Iwan-e Karkheh, a forgotten gem of Sassanid architecture
TEHRAN – Once a prosperous gem of Sassanid urban setting and architecture, Iwan-e Karkheh is now a gatway to many ancient attractions in Iran’s southwestern Khuzestan province.
It is located near the UNESCO-registered Susa, the UNESCO-registered Tchogha Zanbil, and the UNESCO-registered Shushtar Historical Hydraulic System, and is some 18 kilometers from the city of Dezful along the banks of the Karkheh River.
In the Elamite era, Karkheh was covered with palm groves and its woods were so famous that Ashurbanipal referred to it as the ’sacred Elamite woods’. The ancient city possibly has pre-Sasanian foundations, but the actual construction is attributed to Shapur I the Great (r. 240/42 - 270/72).
Its ruins were largely unexplored by archaeologists, except for two brief campaigns in the 1950s. The first conclusions were fascinating; it is a Sasanian city, founded in the fourth century CE and surrounded by a large, rectangular wall. The enceinte, which is about four kilometers from north to south and one kilometer from east to west, can be seen over large distances.
A large building, excavated in 1950, may have been his palace. The walls were covered with plaster, the building was surrounded by a garden, and it contained a transversal barrel-vault of a type that was to become popular in Christian churches, but has not been attested earlier than Iwan-e Karkheh. This building, which also contained a square hall under a dome, later served as a mosque.
The Sassanid archaeological landscape also represents a highly efficient system of land use and strategic utilization of natural topography in the creation of the earliest cultural centers of the Sassanid civilization.
Under Sassanids, Persian art and architecture experienced a general renaissance. Architecture often took grandiose proportions such as palaces at Ctesiphon, Firuzabad, and Sarvestan that are amongst highlights of the ensemble.

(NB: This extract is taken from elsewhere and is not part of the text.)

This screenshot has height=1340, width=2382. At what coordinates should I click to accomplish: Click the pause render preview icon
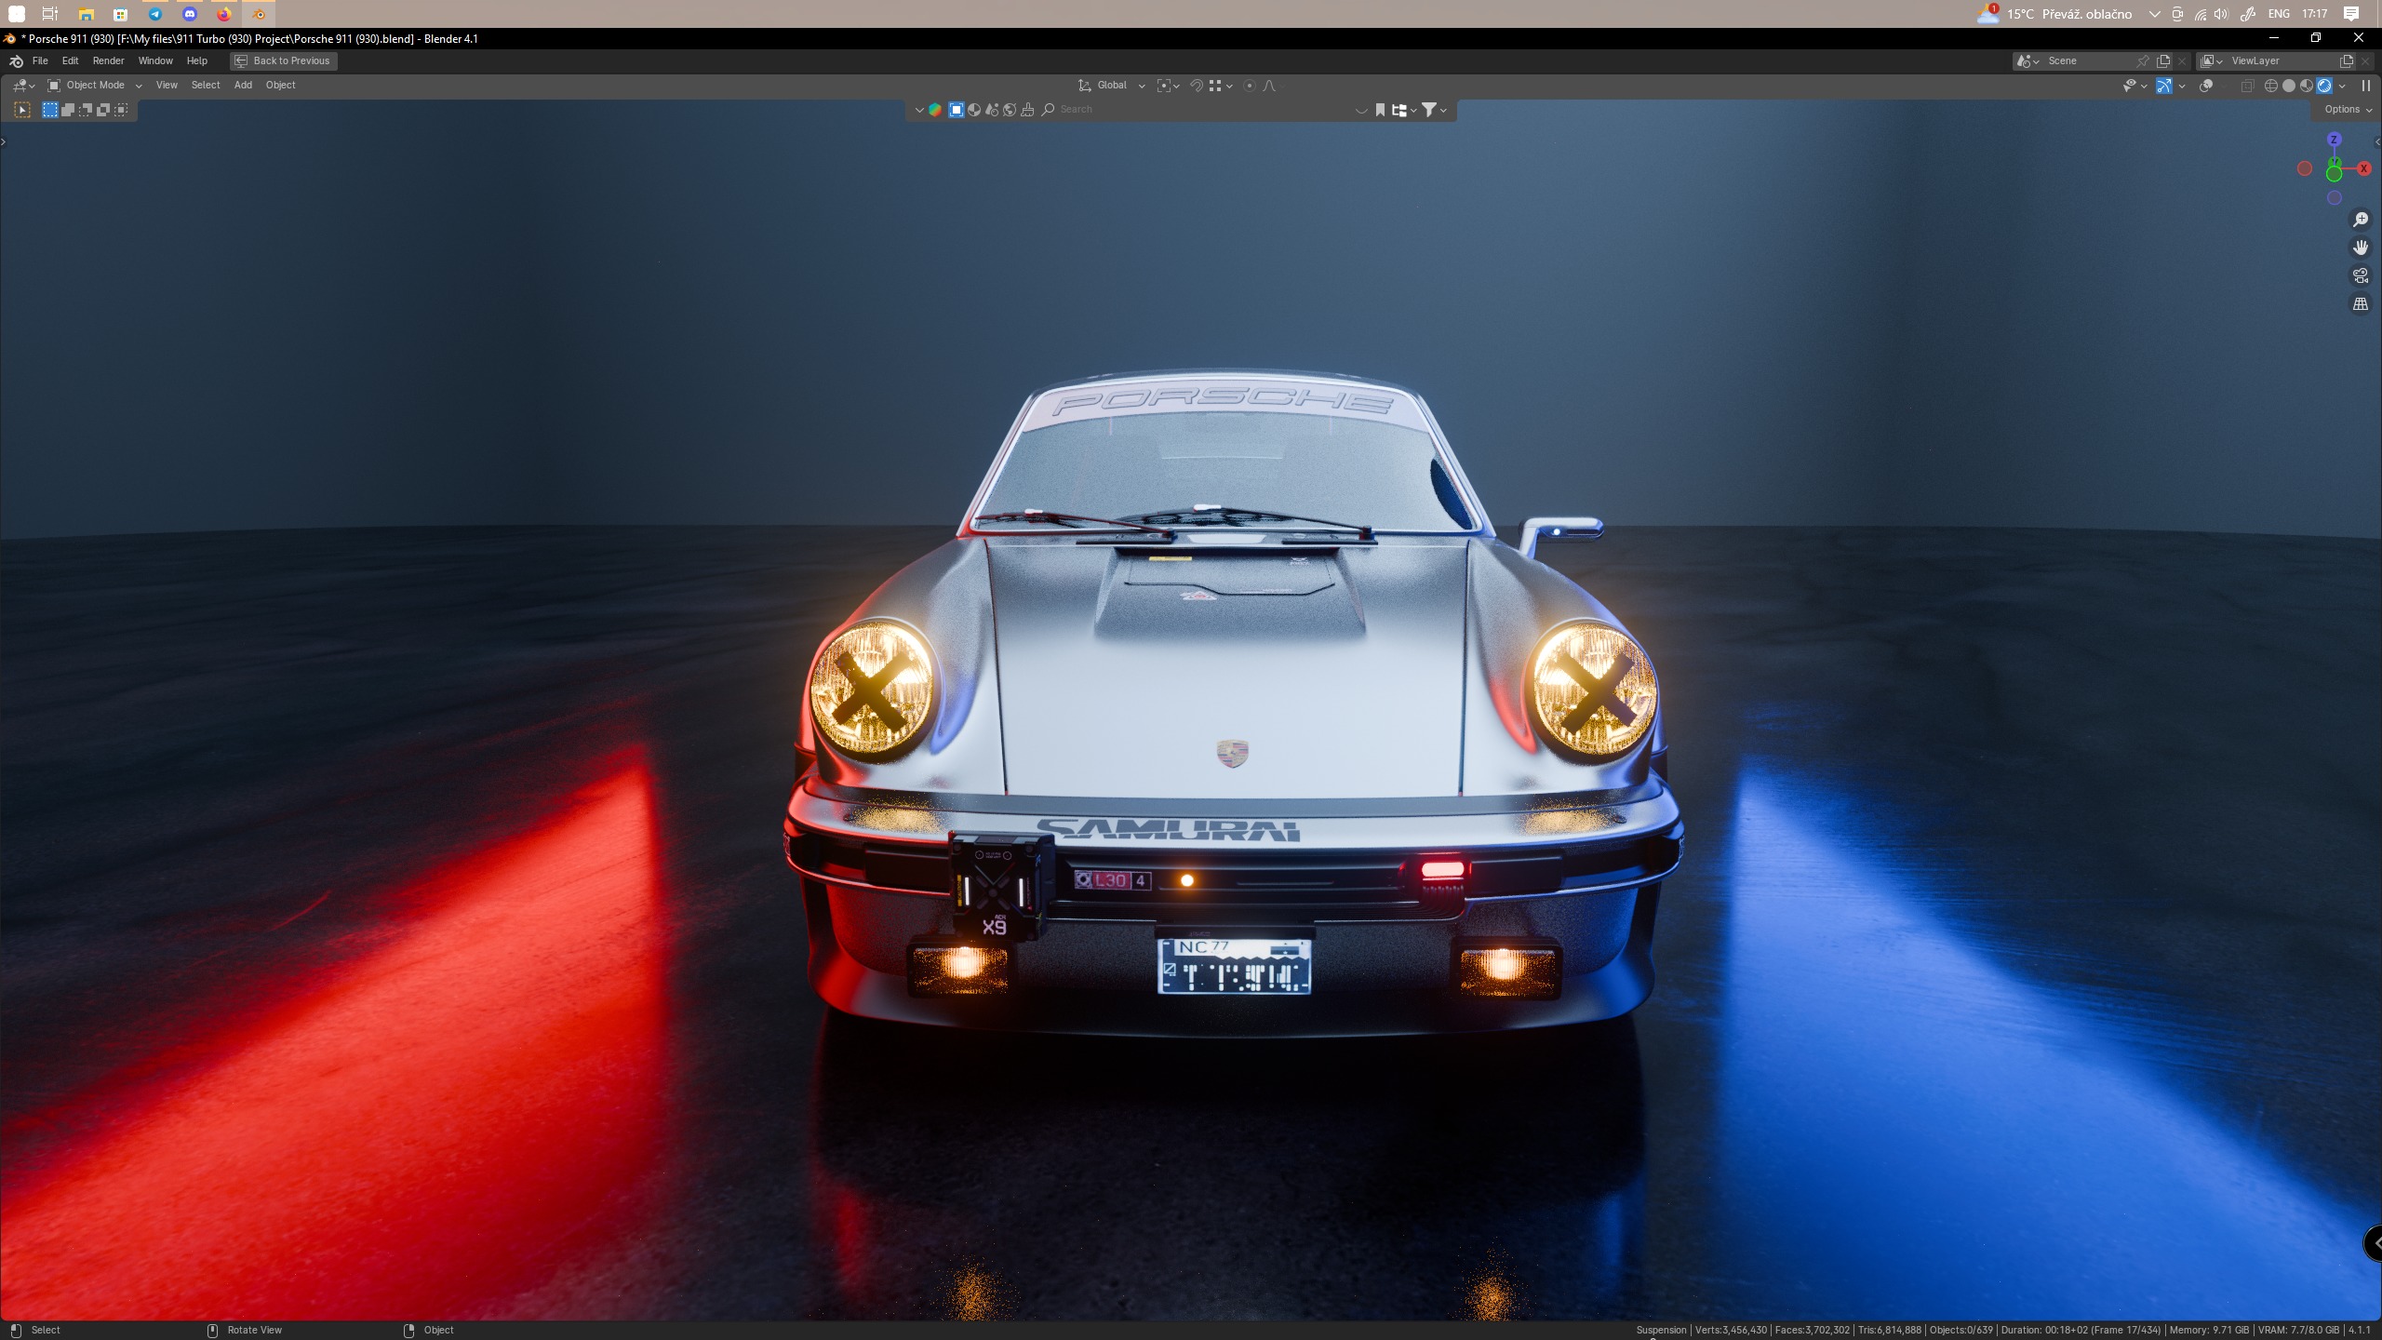(2366, 86)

Crafts such as metalwork and gem-engraving grew highly sophisticated, yet scholarship was encouraged by the state. In those years, works from both the East and West were translated into Pahlavi, the language of the Sassanians. Rock-carved sculptures and bas-reliefs on abrupt limestone cliffs are widely deemed as characteristics and striking relics of the Sassanian art, top examples of which can be traced at Bishapur, Naqsh-e Rostam, and Naqsh-e Rajab in southern Iran.
At the time of Shapur I, the empire stretched from Sogdiana and Iberia (Georgia) in the north to the Mazun region of Arabia in the south; in the east, it extended to the Indus River and in the west to the upper Tigris and Euphrates river valleys. In 2018, UNESCO added an ensemble of Sassanian historical cities in southern Iran -- titled “Sassanid Archaeological Landscape of Fars Region”-- to its World Heritage list. The ensemble is comprised of eight archaeological sites situated in three geographical parts of Firuzabad, Bishapur, and Sarvestan. It reflects the optimized utilization of natural topography and bears witness to the influence of Achaemenid and Parthian cultural traditions and of Roman art, which later had a significant impact on the architecture and artistic styles of the Islamic era.
Efforts made by the Sassanids also yield a revival of Iranian nationalism took place, for example, Zoroastrianism was declared as the state religion.
According to the Circle of Ancient Iranian Studies, like other Iranian cities in the 7th century Iran, Iwan-e Karkheh fell into Arab hands after a long and bloody siege. The city more or less had the same fate as the rest of Iran during the Arab occupation; it was pillaged, most of the male population were slaughtered, children and women were taken into slavery and most of the city was completely destroyed.